Green Day - Nimrod (Cover Artwork)
Staff Review

Green Day

Nimrod (1997)


Did you ever see an episode of your favorite show that wasn’t very interesting, but that you can’t truly hate on because it added something important to the overall plot of the show? My favorite show, Doctor Who, had one like that last season called “The Girl Who Lived,” which was written by my favorite two writers on the show, yet was dull as dust but was still vital to the much larger, more exciting story arc of the whole season. I’m telling you this because that’s what Nimrod is: the mediocre episode that’s still vital to the larger story that is Green Day.

In my review of Revolution Radio, I talked about what I called the Green Day boom and bust cycle, in which every commercially successful Green Day album is followed by a commercial failure. Notice I say commercial successes and failures, because a lot of the commercial failures were some of their best work, like Insomniac which basically failed commercially because it married Dookie’s dark humor with actual minor chords, turning off everyone who fell in love with the dark lyrics and bright, upbeat music of Dookie. I was in elementary school when Insomniac came out, and I remember that, from when it came out, up until Nimrod was released, people made fun of me for liking Green Day. So Nimrod was the boom to Insomniac’s bust. But Nimrod’s commercial success rode almost entirely on one song, possibly Green Day’s biggest hit. But I really want to save that one song for the end of this review.

Nimrod isn’t a terrible album by any means, but it is a flabby album with a lot of filler that by no means needs 18 tracks. It starts out with a powerful punch of four excellent songs—three of which became singles—“Nice Guys Finish Last,” “Hitchin’ a Ride,” “The Grouch,” and “Redundant,” then closes strong with “King for a Day,” “Time of Your Life” (again, we’re going to talk about it later), and “Prosthetic Head.” But everything in the middle is a bit hit or miss.

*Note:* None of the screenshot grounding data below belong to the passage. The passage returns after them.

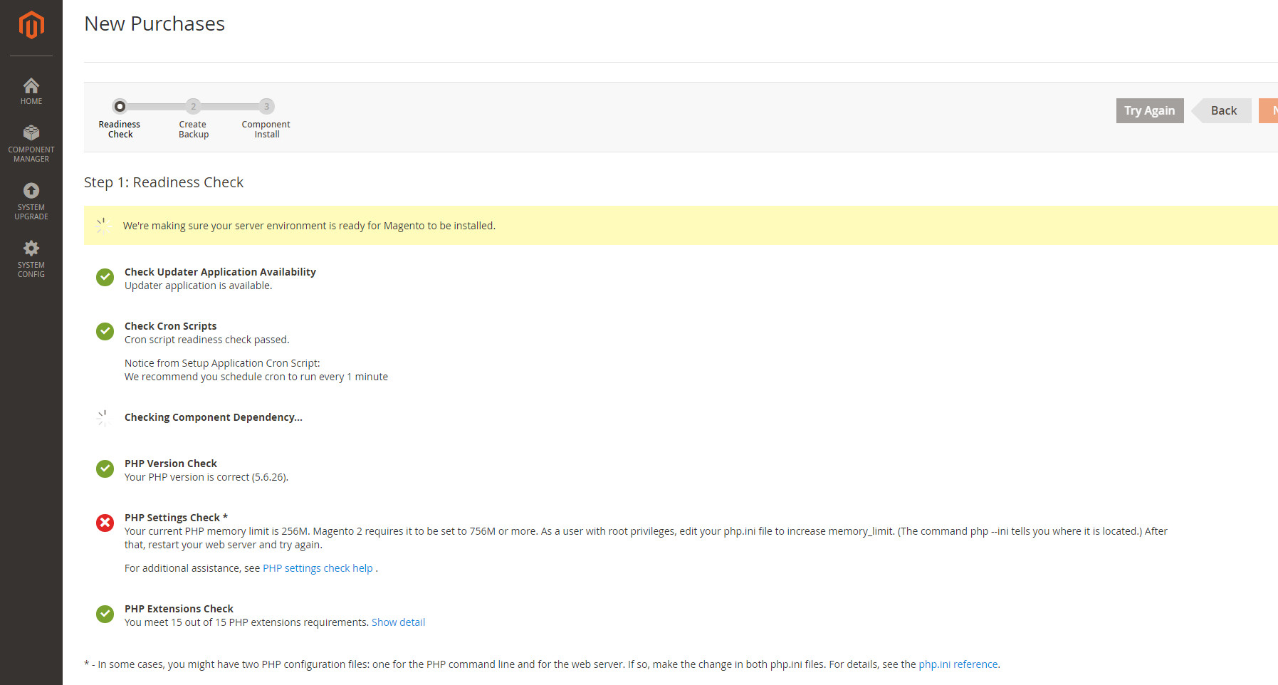Click the Magento logo icon
1278x685 pixels.
31,26
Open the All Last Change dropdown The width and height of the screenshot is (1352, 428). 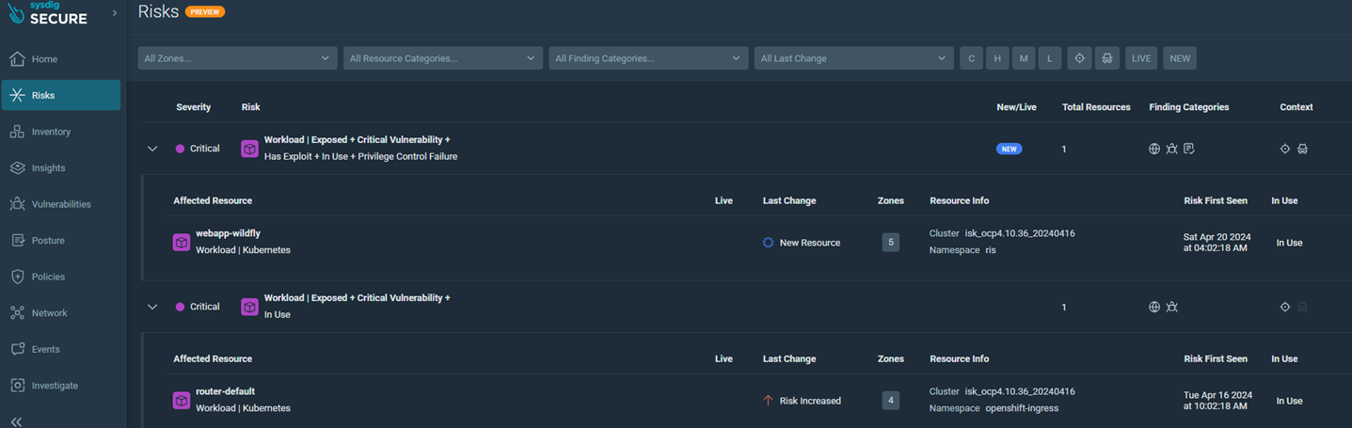pyautogui.click(x=852, y=58)
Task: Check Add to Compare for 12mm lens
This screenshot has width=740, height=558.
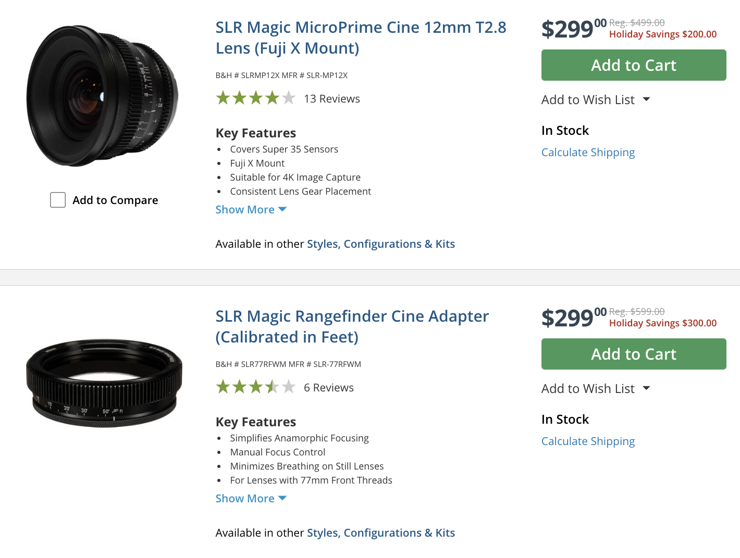Action: click(58, 200)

“Nice Guys Finish Last” is a song that actually ages a lot better than expected. As Green Day skewers the old saying in 1997, today we see the modern generation questioning if the phrase just encourages creepy, stalking behavior. “Redundant” is actually the best of Green Day’s few genuine, cynicism-free love songs, next to Kerplunk’s “2000 Light Years Away.” If you’ve kept up with some of the other things I’ve written for Punknews, you’ll probably know why “King for a Day” is my favorite on this particular album. Billie Joe Armstrong, who is openly bisexual and has often been photographed cross-dressing, creates an irreverent celebration of cross-dressing and an outright dismissal of traditional gender roles. For many trans people out there, “King for a Day” is an anthem of affirmation and one of the first times we started to imagine being our true selves.

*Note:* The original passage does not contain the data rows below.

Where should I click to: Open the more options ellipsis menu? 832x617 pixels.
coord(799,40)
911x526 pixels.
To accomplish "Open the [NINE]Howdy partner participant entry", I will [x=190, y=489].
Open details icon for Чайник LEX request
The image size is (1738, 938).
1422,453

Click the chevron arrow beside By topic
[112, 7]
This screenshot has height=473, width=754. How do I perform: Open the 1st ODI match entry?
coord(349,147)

I remember when I was a kid and the first two singles came out, “Hitchin’ a Ride” and “Time of Your Life,” I wondered if Green Day had added a fourth member to play violin and, in my nerdiness, commented to everyone who would listen that that would technically mean Green Day was no longer a band, but an orchestra. (I was wrong, the difference between a band and an orchestra is a string section, but technically guitars and basses are string instruments, making almost every rock band in history into orchestras.) Obviously that wasn’t what had happened, but it does point to what is so significant about Nimrod. Green Day had been keeping to pretty straightforward punk rock for their first three albums (I don’t count a compilation of three of their EPs as a full-length album, so I consider Nimrod their fourth, but they were pretty straight forward punk on those EPs, too), and I can’t think of anything on Kerplunk, Dookie, or Insomniac that incorporated more than a guitar, drum, and bass. Nimrod was their first attempt to dabble in something outside of the style that made them famous. String instruments, the horn section of “King for a Day,” and the most radical experiment that nobody talks about on this album, the calypso-inspired instrumental “Last Ride In.” These experiments would be expanded on in great depth on their next album, the eternally underappreciated Warning, which they would then retreat from after that album failed to produce the album sales they were hoping for, but still nothing after Nimrod is a rehash of Green Day’s early material. For better or worse, Nimrod was the beginning of Green Day taking chances and always pushing them to try something different.

But then, as I said I wanted to save for last, there’s the song that has been the longest lasting legacy of Nimrod, possibly the most well-known of all of Green Day’s songs, “Time of Your Life.” Actually, I’ve been intentionally calling it by the wrong name for this whole review, because I think that about 99% of people really think that the song is called “Time of Your Life.” It seems like an appropriate title for the song that’s commonly used for wedding videos and was named one of the top 20 graduation songs of the last 20 years by Rolling Stone magazine. For my high school’s senior prom, we got to vote for which song would be used as our prom theme song, and sure enough on the ballot was “Time of Your Life” by Green Day. Unfortunately it lost out to Eve 6’s “Here’s to the Night,” and as the bottom of the official prom picture frames we were given were emblazoned with the slogan “Here’s to the Night,” I imagined how much funnier it would have been had Green Day won and the actual title of the song, “Good Riddance,” had been written on those picture frames our prom photos were in. It just makes me laugh how many people forget the real title, “Good Riddance (Time of Your Life),” because of how sentimentalized this song has become.

“Good Riddance (Time of Your Life)” was actually written before even Kerplunk came out, but they didn’t find the right album for it to fit in with until Nimrod. Again, it fits in on Nimrod because it’s an album that’s starting to dabble in other things. It’s a song completely unlike anything they had put out before. The last time they had used soft guitars like this, the song was called “Fuck Off and Die” and launched into distorted power chords again halfway through the song. “Good Riddance (Time of Your Life)” is Green Day’s first true ballad, and can really tug at the heartstrings in the right context. The song can sound trite and clichéd now, but is that a result of the actual lyrics or a result of how massively overplayed it remains to this day? I’d say probably the latter. I remember when “Good Riddance” first came out, I was excited and refreshed by the new direction Green Day had taken.

Overall, Nimrod is not Green Day’s best album, but the band that Green Day became in the 2000’s and 2010’s was launched with Nimrod, and there’s a lot of great material in those decades. Nimrod is the reason that Green Day, a band that had seemed iconic of the 1990’s, made it out of the 90’s and stayed relevant and popular to this day.